The prevailing market rate for experienced, special-education attorneys in the New York area circa 2018 is between $350 and $475 per hour. See M.D., 2018 WL 4386086, at *3 (collecting cases); C.D. v. Minisink Valley Cent. Sch. Dist., No. 17-CV-7632, 2018 WL 3769972, at *6 (S.D.N.Y. Aug. 9, 2018) (same). M.D. and C.D. are particularly instructive because the Court recently decided the reasonable rates for several of the attorneys in this case and their colleagues. See M.D., 2018 WL 4386086, at *3; C.D., 2018 WL 3769972, at *5-7. In C.D., the Court determined that Cuddy and Sterne, who have been litigating IDEA cases since 2001 and 2005 respectively, were entitled to $400 per hour, noting that they had been awarded $375 per hour as of 2011. See C.D., 2018 WL 3769972, at *6 (citing K.F. v. N.Y.C. Dep't of Educ., No. 10-CV-5465, 2011 WL 3586142, at *1 (S.D.N.Y. Aug. 10, 2011)). In M.D., the Court awarded $360 per hour to "senior attorneys" at the Cuddy Law Firm, including Sterne. 2018 WL 4386086, at *3.

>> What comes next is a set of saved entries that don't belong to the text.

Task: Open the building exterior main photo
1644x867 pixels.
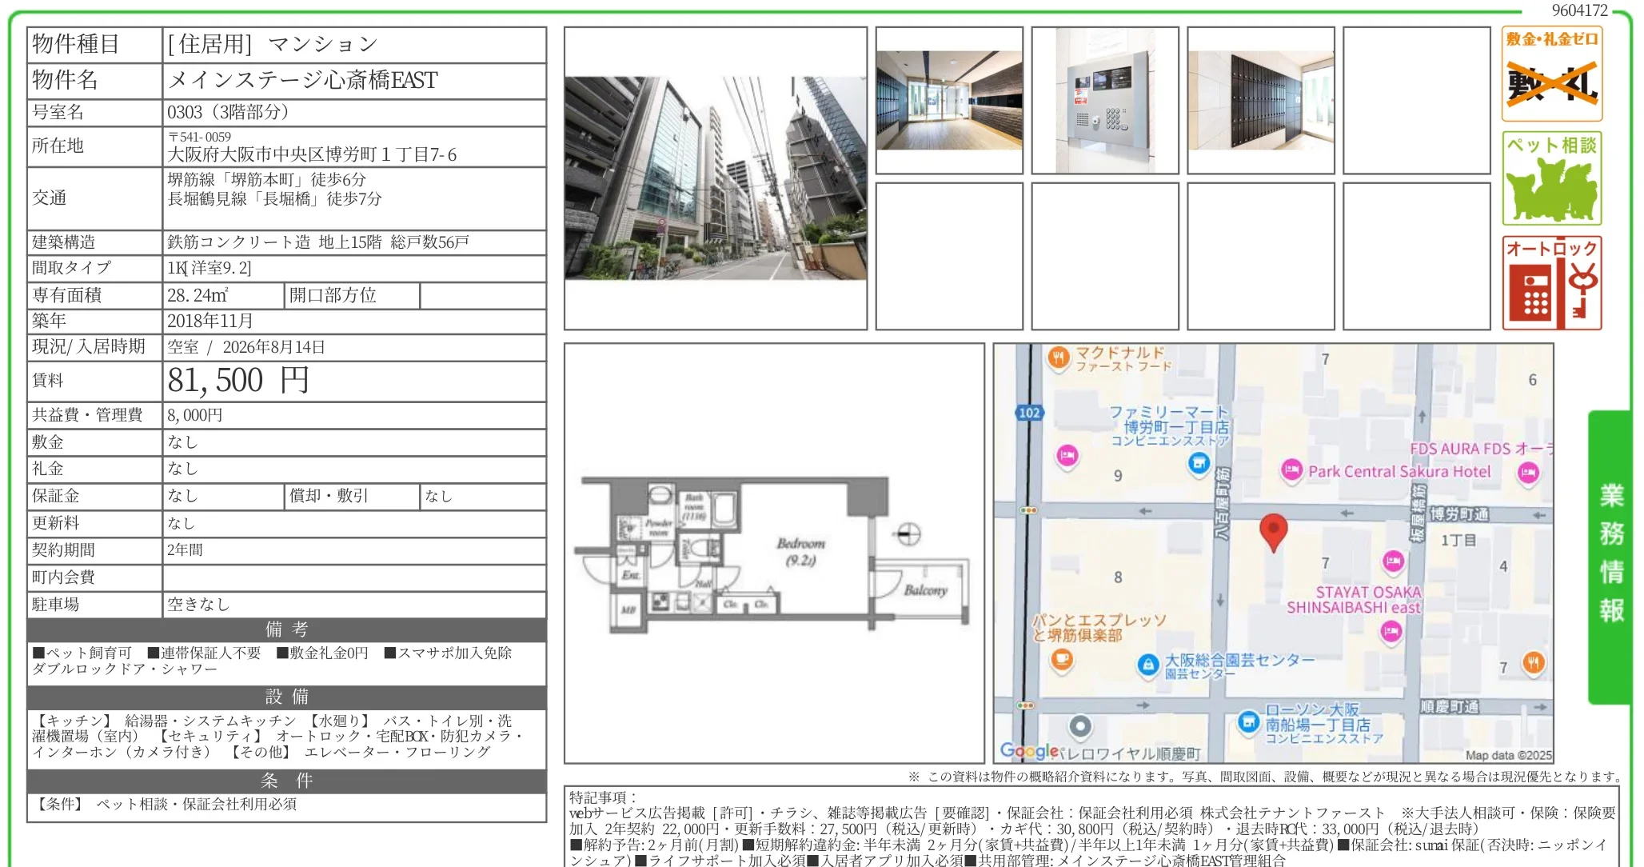Action: point(716,178)
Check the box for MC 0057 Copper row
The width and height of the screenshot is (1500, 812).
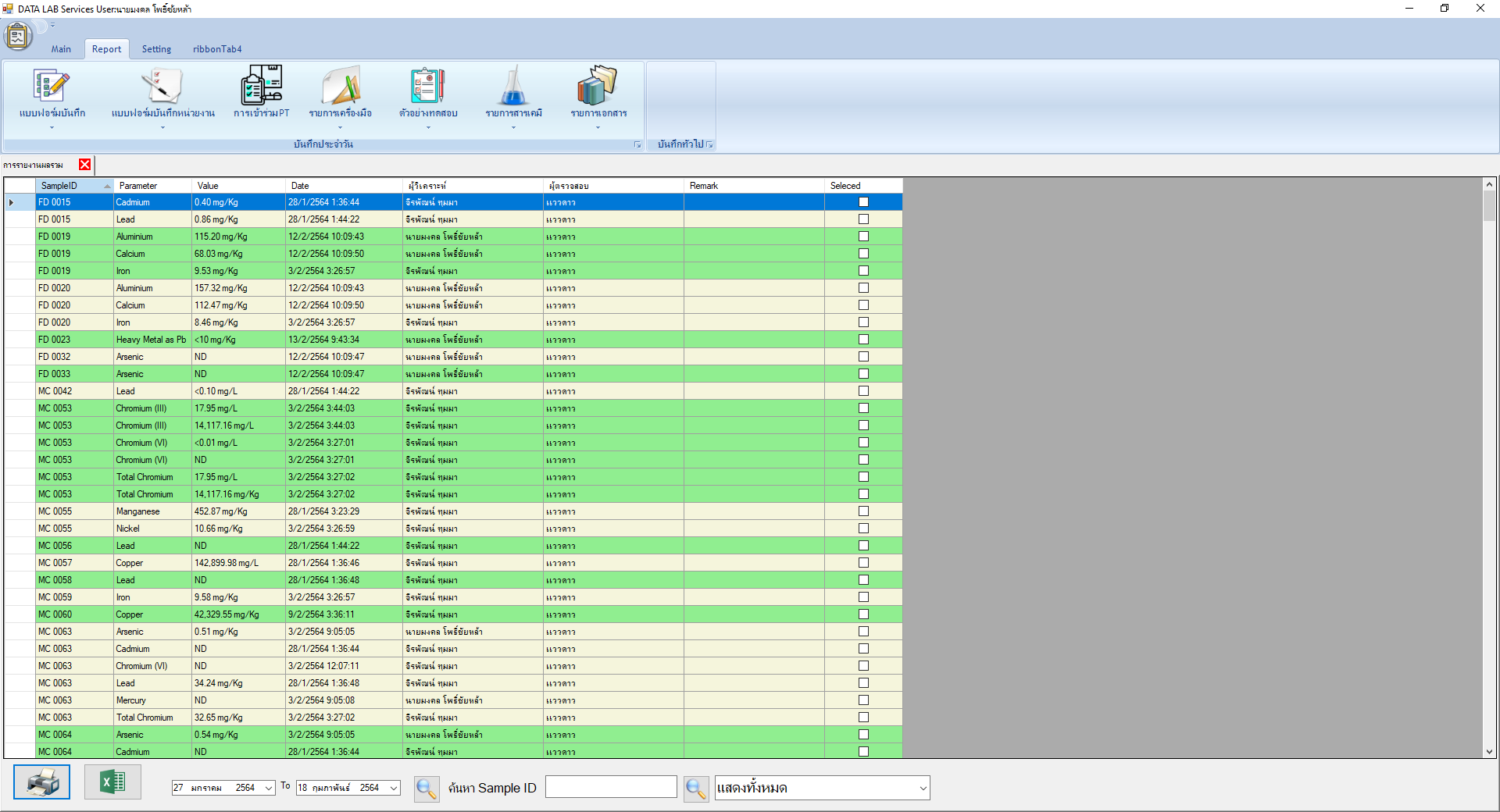863,563
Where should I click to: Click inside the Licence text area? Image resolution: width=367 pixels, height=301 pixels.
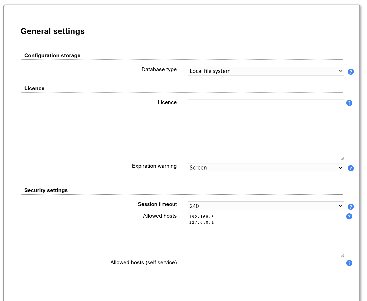pos(266,130)
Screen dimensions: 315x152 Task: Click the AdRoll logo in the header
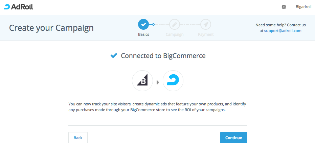19,7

Plaintiff has also submitted multiple declarations containing rates billed by other IDEA practitioners. Although somewhat relevant, the Court does not find such declarations especially helpful absent context necessary to apply the Johnson factors.

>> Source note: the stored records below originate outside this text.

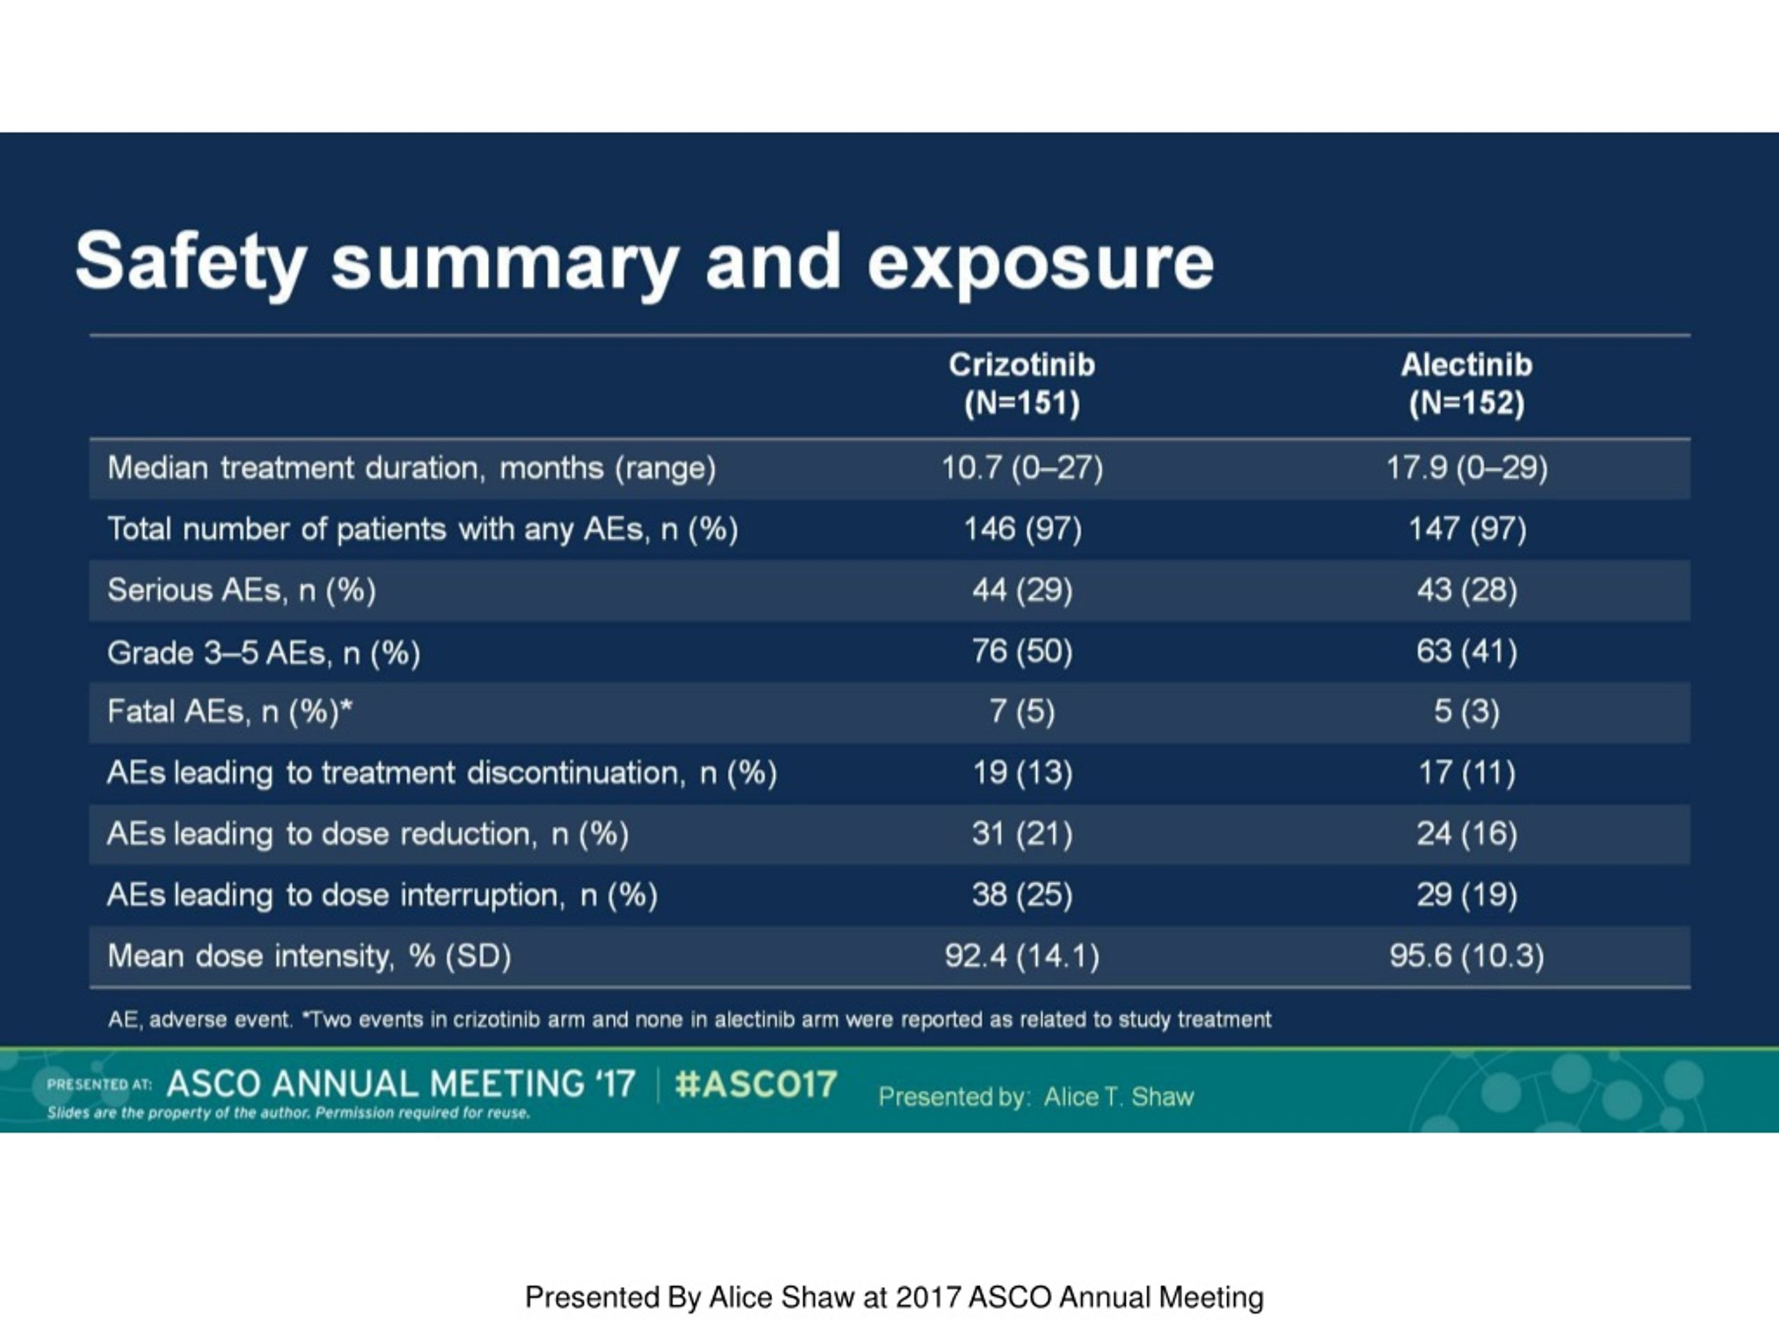Click the Serious AEs, n (%) row label
The width and height of the screenshot is (1779, 1334).
click(x=241, y=591)
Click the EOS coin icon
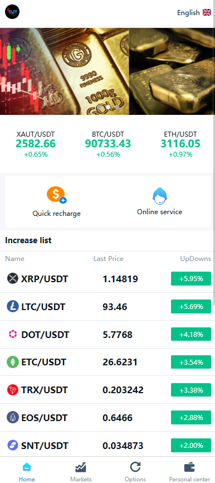This screenshot has height=483, width=215. click(13, 417)
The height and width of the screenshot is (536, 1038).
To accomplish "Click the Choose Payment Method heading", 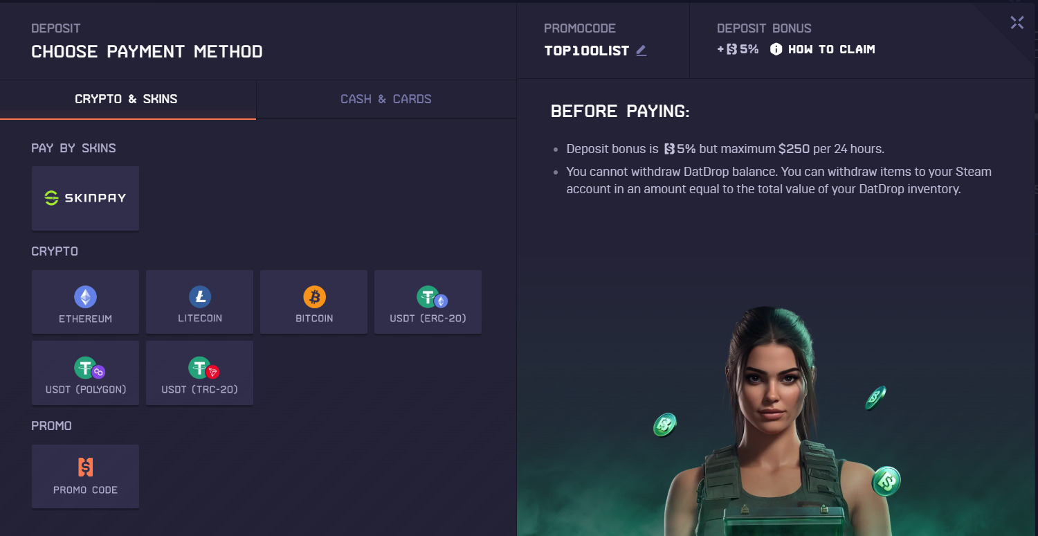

Taking into consideration those datapoints and the relevant Johnson factors, this Court finds that a reasonable rate in this case for Cuddy, Sterne, and Arkontaky, each of whom has been practicing IDEA law since at least 2005, is $350 per hour. In reaching this figure, the Court notes that, in M.D., DOE did not meaningfully oppose the plaintiff's positions at the impartial hearing. Id. at 4. Although DOE did contest at the hearing the necessity of an IEP, that difference should not significantly affect the rate at which Plaintiff's counsel is compensated; it will, however, affect the reasonableness of the hours expended.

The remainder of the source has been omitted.